Abstracts
Résumé
L’intrigue de Menaud, maître-draveur repose sur un acte de lecture, celui de la fille de Menaud, Marie, qui lit à son père Maria Chapdelaine. L’effet de ce texte est si grand que Menaud, comme Emma Bovary ou Don Quichotte, comprend ce récit comme s’il était la vérité historique. Il s’y identifie de telle sorte qu’il ne reconnaît plus les signes et leurs référents. Il prend alors la figure de ce « mauvais lecteur » telle qu’élucidée par Maxime Decout. Dans cette scène de lecture complexe, Menaud en vient à « perdre le nord » et à perdre tous ses moyens, laissant voir l’impensé de l’Histoire et de son histoire.
Abstract
The plot of Menaud, maître-draveur is based on an act of reading, that of Menaud’s daughter Marie, who reads Maria Chapdelaine to her father.
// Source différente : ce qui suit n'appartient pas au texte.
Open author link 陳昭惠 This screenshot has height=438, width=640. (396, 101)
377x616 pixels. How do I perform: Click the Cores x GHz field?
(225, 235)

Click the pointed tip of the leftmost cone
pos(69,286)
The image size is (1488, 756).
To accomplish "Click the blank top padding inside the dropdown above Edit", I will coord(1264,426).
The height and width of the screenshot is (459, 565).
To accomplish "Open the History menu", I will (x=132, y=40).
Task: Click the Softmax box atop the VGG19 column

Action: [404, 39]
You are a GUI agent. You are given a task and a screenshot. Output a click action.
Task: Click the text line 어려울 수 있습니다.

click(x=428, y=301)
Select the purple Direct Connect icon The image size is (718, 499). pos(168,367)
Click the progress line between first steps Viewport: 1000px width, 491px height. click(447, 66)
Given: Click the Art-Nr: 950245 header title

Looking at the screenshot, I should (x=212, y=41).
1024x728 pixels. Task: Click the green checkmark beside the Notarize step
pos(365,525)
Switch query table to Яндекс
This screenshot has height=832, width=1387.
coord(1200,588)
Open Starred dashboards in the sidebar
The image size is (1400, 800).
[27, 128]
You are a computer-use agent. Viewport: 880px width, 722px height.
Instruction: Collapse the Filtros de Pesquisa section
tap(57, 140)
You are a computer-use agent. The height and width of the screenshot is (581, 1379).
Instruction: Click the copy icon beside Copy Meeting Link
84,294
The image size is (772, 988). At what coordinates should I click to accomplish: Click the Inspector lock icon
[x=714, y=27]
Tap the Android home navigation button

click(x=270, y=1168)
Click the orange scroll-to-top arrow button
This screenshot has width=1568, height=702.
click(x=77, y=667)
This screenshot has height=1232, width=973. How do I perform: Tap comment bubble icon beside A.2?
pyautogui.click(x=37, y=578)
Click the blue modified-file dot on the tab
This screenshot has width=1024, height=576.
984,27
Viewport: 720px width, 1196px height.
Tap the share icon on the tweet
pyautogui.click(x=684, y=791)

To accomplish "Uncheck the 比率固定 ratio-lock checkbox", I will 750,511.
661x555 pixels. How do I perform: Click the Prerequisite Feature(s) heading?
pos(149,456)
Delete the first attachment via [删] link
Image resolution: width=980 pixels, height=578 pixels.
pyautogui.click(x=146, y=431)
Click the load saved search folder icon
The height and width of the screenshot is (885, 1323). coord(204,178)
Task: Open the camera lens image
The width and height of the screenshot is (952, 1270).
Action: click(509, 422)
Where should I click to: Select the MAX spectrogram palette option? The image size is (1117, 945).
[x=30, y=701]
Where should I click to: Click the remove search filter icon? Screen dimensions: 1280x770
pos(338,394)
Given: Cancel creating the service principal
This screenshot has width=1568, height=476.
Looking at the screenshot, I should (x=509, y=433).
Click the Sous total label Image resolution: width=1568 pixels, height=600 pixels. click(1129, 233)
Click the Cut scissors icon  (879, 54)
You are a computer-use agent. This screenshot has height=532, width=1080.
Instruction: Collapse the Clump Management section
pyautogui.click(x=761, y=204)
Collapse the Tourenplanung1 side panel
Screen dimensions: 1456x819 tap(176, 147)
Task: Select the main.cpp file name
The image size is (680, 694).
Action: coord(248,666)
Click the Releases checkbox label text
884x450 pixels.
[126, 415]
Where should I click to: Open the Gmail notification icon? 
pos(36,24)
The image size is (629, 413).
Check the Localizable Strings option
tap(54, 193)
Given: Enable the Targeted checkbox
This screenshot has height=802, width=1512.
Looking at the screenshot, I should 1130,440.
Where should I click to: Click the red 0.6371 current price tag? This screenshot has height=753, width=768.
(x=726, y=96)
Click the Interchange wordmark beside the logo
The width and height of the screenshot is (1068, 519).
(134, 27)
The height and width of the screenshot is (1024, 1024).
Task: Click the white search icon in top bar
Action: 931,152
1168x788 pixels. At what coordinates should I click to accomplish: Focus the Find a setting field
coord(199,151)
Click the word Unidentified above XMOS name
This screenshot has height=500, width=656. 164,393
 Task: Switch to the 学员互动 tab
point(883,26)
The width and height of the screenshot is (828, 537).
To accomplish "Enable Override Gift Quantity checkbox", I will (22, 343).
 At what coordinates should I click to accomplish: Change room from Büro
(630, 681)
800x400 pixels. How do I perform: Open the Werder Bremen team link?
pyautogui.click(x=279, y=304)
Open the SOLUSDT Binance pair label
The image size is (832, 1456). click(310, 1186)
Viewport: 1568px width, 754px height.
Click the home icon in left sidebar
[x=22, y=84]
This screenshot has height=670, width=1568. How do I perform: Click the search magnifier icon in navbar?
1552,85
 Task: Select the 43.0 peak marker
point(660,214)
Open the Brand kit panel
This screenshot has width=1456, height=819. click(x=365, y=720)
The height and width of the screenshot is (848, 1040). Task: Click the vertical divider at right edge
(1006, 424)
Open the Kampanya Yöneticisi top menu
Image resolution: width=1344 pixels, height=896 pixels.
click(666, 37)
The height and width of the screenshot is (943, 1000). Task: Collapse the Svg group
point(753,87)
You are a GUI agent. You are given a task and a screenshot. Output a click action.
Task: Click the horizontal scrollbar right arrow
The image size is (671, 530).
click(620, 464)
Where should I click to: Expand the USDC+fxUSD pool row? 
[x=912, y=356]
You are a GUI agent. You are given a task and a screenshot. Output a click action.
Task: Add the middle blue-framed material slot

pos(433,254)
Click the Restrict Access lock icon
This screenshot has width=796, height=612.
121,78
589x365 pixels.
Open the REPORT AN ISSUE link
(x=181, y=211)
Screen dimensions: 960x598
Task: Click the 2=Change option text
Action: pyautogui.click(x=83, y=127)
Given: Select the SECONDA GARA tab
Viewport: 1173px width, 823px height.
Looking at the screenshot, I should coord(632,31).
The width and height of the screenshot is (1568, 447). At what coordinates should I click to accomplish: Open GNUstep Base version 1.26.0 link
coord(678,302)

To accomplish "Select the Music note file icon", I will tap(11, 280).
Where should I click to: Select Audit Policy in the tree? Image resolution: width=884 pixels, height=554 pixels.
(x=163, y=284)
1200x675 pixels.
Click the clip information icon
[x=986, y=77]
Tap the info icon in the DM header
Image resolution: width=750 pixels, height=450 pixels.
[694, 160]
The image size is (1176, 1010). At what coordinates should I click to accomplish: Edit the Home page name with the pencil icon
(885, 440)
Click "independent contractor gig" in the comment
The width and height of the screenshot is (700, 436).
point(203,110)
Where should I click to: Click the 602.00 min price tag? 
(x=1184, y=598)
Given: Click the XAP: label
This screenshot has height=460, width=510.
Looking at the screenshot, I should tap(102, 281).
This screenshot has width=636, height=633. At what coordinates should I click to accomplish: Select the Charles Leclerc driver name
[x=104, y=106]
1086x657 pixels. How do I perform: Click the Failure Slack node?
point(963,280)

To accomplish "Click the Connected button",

The effect of this text is so great that Menaud, like Emma Bovary or Don Quixote, understands the story as if it were the historical truth. He identifies himself in such a way that he no longer recognizes the signs and their referents. He then becomes the “bad reader” as elucidated by Maxime Decout. In this complex “scène de lecture”, Menaud “loses his head” and all his bearings, revealing the unthinking of History and of his own history.